L’ascesa della Repubblica Popolare Cinese ha spinto i governi locali a ridurre la cooperazione in materia di sicurezza con gli Stati Uniti, percepiti in declino, e ad allinearsi alla “comunità di destino comune” preconizzata da Xi Jinping.

Il prezzo? Acquiescenza alle crescenti rivendicazioni territoriali della Cina e l’accettazione del potere di veto cinese su qualsiasi politica che la Cina potrebbe considerare ostile.

Via via i paesi dell’area stanno scegliendo come muoversi tra Washington e Pechino.

Il governo giapponese ha annunciato l’intenzione di raddoppiare la spesa per la difesa dall’1% al 2% del Pil nei prossimi cinque anni, per acquisire capacità di attacco a lungo raggio che potrebbero colpire obiettivi in territorio cinese o nordcoreano e per istituire un comando congiunto globale che garantisca un migliore coordinamento tra esercito, marina e aeronautica del Giappone.

Queste mosse accelerano e quasi completano l’uscita del Giappone dalle restrizioni imposte alle forze armate nel Secondo dopoguerra, viste le preoccupazioni del Giappone per un ambiente di sicurezza che sta costantemente peggiorando nonostante la persistenza dell’alleanza tra Stati Uniti e Giappone.

A preoccupare il Giappone è soprattutto la prospettiva di un tentativo della RPC di annettere con la forza Taiwan.
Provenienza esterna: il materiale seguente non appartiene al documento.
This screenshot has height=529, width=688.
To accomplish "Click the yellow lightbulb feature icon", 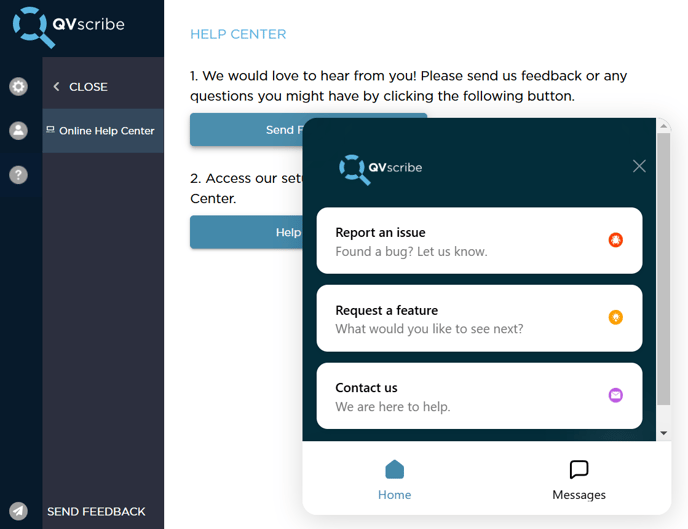I will pyautogui.click(x=616, y=317).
Tokyo teme che la caduta di Taiwan sotto il controllo del Partito Comunista Cinese peggiorerebbe drasticamente la situazione geopolitica del Giappone, ponendo la Cina in controllo di rotte marittime cruciali e posizionandola in modo da conquistare la catena delle isole Ryukyu.
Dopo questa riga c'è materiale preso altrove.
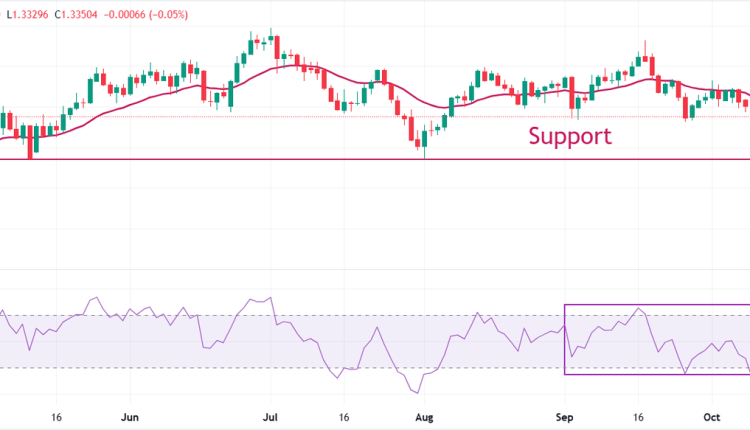Click the "Jul" date label
Screen dimensions: 750x430
point(271,415)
L’ansia giapponese per un possibile tentativo cinese di impadronirsi di Taiwan è aumentata ulteriormente dopo l’invasione russa dell’Ucraina. Il primo ministro giapponese Fumio Kishida ha fatto eco a questa preoccupazione a gennaio, affermando che «l’Ucraina potrebbe essere l’Asia orientale di domani».

Tokyo percepisce una carenza nella quantità di protezione offerta dall’alleanza statunitense rispetto al livello di minaccia presente nell’ambiente esterno. Considerando il baluardo americano non più sufficientemente alto o forte, i giapponesi stanno facendo di più per garantire la propria sicurezza.

Nel frattempo, la Corea del Sud sta mostrando interesse a dotarsi di un proprio arsenale nucleare.

Dopo gli anni Settanta del Novecento, oggi la febbre nucleare è scoppiata di nuovo nella Repubblica di Corea. L’opinione pubblica sudcoreana si è a lungo opposta all’acquisizione di armi nucleari, ma di recente i numeri si sono ribaltati: fino al 71% degli intervistati è attualmente favorevole a un arsenale nucleare sudcoreano interno.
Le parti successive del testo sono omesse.